What needs to be done >> Once you find the line with "ئابووری (843, 82)", copy it and every line after it through the end of the entries below, exactly as written.

Data to use >>
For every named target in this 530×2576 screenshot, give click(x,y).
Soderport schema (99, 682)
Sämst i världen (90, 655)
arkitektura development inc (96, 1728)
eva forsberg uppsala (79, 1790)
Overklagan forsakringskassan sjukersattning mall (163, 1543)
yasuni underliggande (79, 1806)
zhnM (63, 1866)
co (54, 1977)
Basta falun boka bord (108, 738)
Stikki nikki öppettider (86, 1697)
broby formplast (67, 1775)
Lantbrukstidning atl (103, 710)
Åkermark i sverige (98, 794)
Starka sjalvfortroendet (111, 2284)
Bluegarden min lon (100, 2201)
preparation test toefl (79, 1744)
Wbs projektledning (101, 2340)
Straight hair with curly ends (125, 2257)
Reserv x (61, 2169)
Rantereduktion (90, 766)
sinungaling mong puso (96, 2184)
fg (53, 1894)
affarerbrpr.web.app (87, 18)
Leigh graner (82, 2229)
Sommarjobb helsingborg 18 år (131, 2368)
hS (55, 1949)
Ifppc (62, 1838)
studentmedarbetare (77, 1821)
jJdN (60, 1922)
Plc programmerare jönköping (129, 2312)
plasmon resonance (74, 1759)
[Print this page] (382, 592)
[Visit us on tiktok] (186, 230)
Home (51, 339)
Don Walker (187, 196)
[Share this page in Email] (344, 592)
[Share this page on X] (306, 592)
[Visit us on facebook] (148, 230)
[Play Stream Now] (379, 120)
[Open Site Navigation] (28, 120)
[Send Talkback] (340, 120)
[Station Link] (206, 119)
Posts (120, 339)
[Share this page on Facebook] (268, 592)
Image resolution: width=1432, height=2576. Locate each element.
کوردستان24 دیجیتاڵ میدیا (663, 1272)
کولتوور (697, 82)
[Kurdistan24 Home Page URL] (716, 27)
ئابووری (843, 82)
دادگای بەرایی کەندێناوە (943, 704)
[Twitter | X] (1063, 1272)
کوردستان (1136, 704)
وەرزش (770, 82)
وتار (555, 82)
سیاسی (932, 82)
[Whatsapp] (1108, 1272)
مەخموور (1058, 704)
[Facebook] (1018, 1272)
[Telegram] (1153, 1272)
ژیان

Finished exercise >>
ئابووری (843, 82)
دادگای بەرایی کەندێناوە (943, 704)
[Twitter | X] (1063, 1272)
کوردستان (1136, 704)
وەرزش (770, 82)
وتار (555, 82)
سیاسی (932, 82)
[Whatsapp] (1108, 1272)
مەخموور (1058, 704)
[Facebook] (1018, 1272)
[Telegram] (1153, 1272)
ژیان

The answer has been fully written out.